Nach den Negativschlagzeilen über die Missstände in der Fleischindustrie, freuen sich Mülheimer Metzger über gestiegene Nachfrage der Kunden.

Hygieneverstöße, miese Arbeitsbedingungen, leidende Tiere: Der Tönnies-Skandal hat viele Verbraucher aufgeschreckt. Wer auf Billig-Wurst aus dem Supermarkt verzichten möchte und wissen will, wo Schnitzel und Salami herkommen, der kauft vermehrt beim Metzger um die Ecke ein. Mülheimer Fleischer profitieren von den Negativschlagzeilen um die Massenhersteller - und verzeichnen eine gestiegene Nachfrage.

GESAMMELTES MATERIAL ▸
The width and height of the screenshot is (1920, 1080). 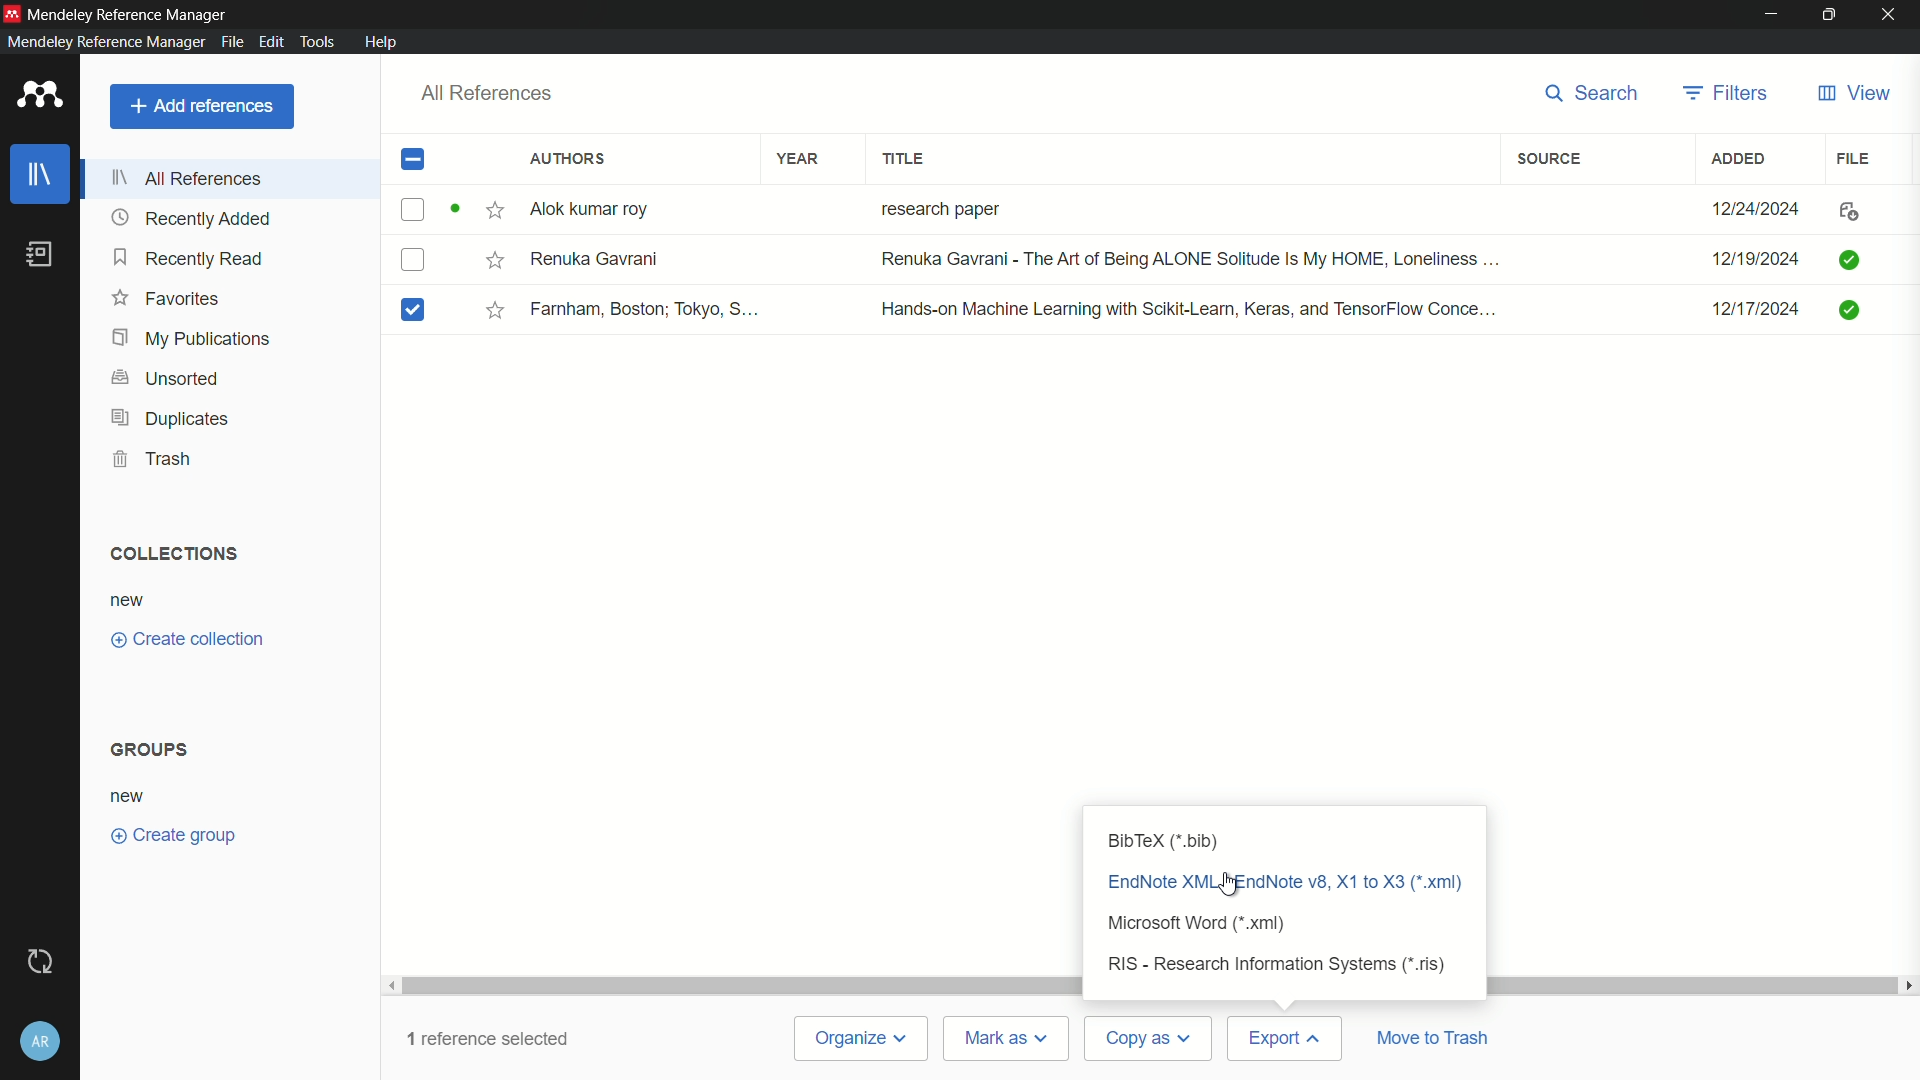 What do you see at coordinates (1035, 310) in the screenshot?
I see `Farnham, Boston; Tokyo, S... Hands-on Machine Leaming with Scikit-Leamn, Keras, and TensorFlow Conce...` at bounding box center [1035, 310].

WAS ZU TUN IST ▸
1. Stimmen die folgenden Aussagen mit dem Text über die Mülheimer Metzger überein? Antworte jeweils mit Ja oder Nein und zitiere wörtlich die entscheidenden Worte aus dem Text.
(a) Mülheimer Metzger verzeichnen eine gestiegene Nachfrage.
(b) Der Tönnies-Skandal hat nur wenige Verbraucher beunruhigt.
(c) Wer wissen will, woher Schnitzel und Salami kommen, kauft vermehrt im Supermarkt ein.
2. Gib aus dem Text über die Mülheimer Metzger den Abschnitt wortgetreu wieder, der bei den Worten „Nach den Negativschlagzeilen“ beginnt und nach „eine gestiegene Nachfrage.“ aufhört.

DIE LÖSUNGEN ▸
1.
(a) Ja: „und verzeichnen eine gestiegene Nachfrage“
(b) Nein: „Der Tönnies-Skandal hat viele Verbraucher aufgeschreckt.“
(c) Nein: „der kauft vermehrt beim Metzger um die Ecke ein“

2.
Nach den Negativschlagzeilen über die Missstände in der Fleischindustrie, freuen sich Mülheimer Metzger über gestiegene Nachfrage der Kunden.

Hygieneverstöße, miese Arbeitsbedingungen, leidende Tiere: Der Tönnies-Skandal hat viele Verbraucher aufgeschreckt. Wer auf Billig-Wurst aus dem Supermarkt verzichten möchte und wissen will, wo Schnitzel und Salami herkommen, der kauft vermehrt beim Metzger um die Ecke ein. Mülheimer Fleischer profitieren von den Negativschlagzeilen um die Massenhersteller - und verzeichnen eine gestiegene Nachfrage.